Thompson Rivers University

Muslim Students Association fosters community and combats Islamophobia

October 18, 2017

Inayat Ur Rehman recently received a Certificate of Recognition from the TRU Board of Governors.

Designed to build a foundation and community for over 150 Muslim students on campus, TRU Muslim Students Association (MSA) is developing on-campus services and initiatives.  Along with other MSA representatives,  Vice-President Inayat Ur Rehman strives to connect with students and inform them about where to find the Multi-Faith Room and local Mosque. “Prayer takes place five times a day.  If students don’t know where to go for these rituals or where to turn for support, it can add to their struggles.”

Sharing holidays, rituals and cultural events allows students to remain connected, stay grounded and prevent homesickness.   Last year, Inayat felt impacted by the absence of an Eid celebration, so when the time came to celebrate earlier in the summer, MSA worked alongside the TRUSU Pakistan Club, TRUSU Bangladesh Club and the Saudi Club. “It was amazing to work together. We had one goal—to create a successful Eid celebration,” Inayat reflected on the sold-out, family-friendly event.

To better connect with the Muslim student population, the board will continue to cross-promote and plan events through the many groups. “I strongly believe in the power of collaboration,” Inayat remarked.

Beyond the intention to unite Muslim students, Inayat works to promote anti-Islamophobia initiatives. “Islam is a religion of peace. Misconceptions in the media and a lack of knowledge contribute to harmful prejudices and stereotypes.”
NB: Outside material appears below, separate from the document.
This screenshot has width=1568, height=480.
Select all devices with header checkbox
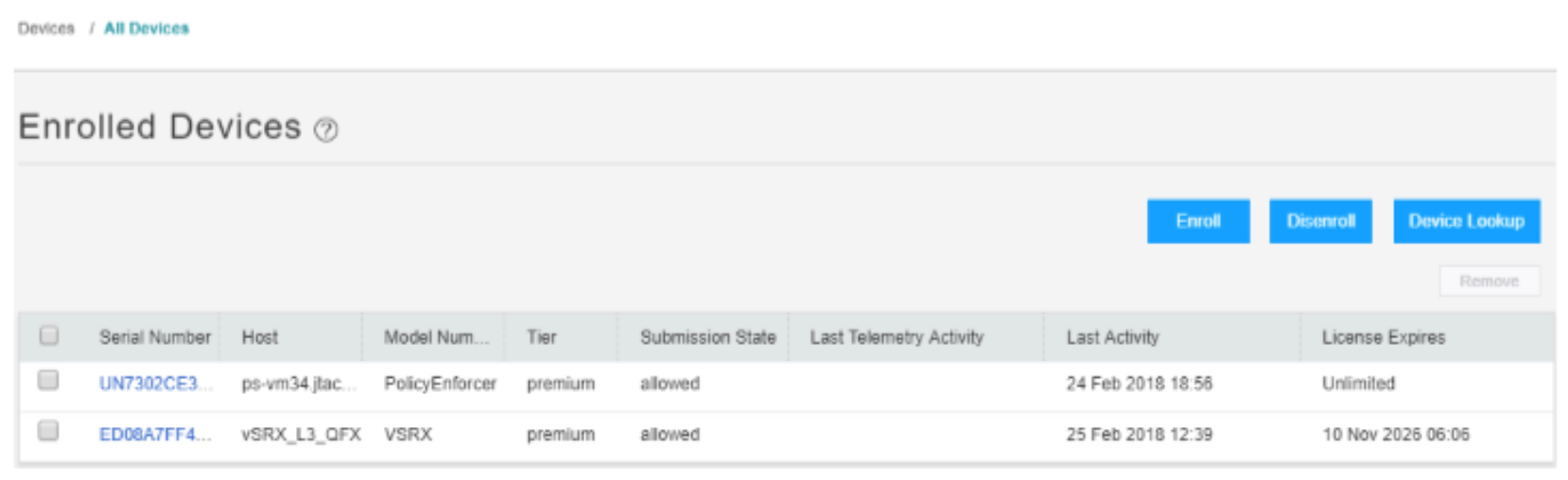tap(48, 335)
As for those seeking a broader sense of understanding about Islam, Inayat welcomes respectful inquires. “I encourage people to engage in conversation.  I have infinite patience when the questions come from a good place in their heart. Knowledge is everything.”

Islamophobia is not something he has often encountered on campus or in Kamloops. However, Inayat admitted that he was recently the subject of a racial slur, which was delivered in the form of a backhanded comparison to a negative stereotype. The comment was defended and dismissed as being “just a joke.”

“My father always told me: ‘think 100 times before you speak.’ Bruises heal, but words stay with you. Words cannot be taken back,” Inayat said.

Ultimately, when faced with Islamophobic rhetoric and attitudes, Inayat strengthens his resolve with his religion.  “We cannot return that anger. We must reach for stories from the Quran, which teaches you how to act, react peacefully and forgive.”

Following the January murders of Muslims in Québec—which followed the US travel ban on people from seven Muslim majority countries – TRU responded by inviting Muslim students and colleagues to an Information Session. Representatives from TRU World, the Multi-faith Chaplaincy, Student Counselling services, the Ayesha Mosque, the RCMP, and senior TRU leaders were in attendance. Inayat praised the diversity of individuals in attendance, and members of the MSA appreciated the outpouring of support.

In addition to his MSA role, Inayat—who is completing his Post-Baccalaureate Diploma in December 2017, is also the President of the Pakistan Club and is a social media ambassador for TRU World.  He recently received a Certificate of Recognition from the TRU Board of Governors. He and the MSA team are planning more events including social gatherings, a cricket tournament and other anti-Islamophobia initiatives; all are invited to participate, collaborate and contribute.

Inayat concluded, “I have a passion for my community and a responsibility to my community. I want others to feel safe and supported, so they can find success off and on campus.”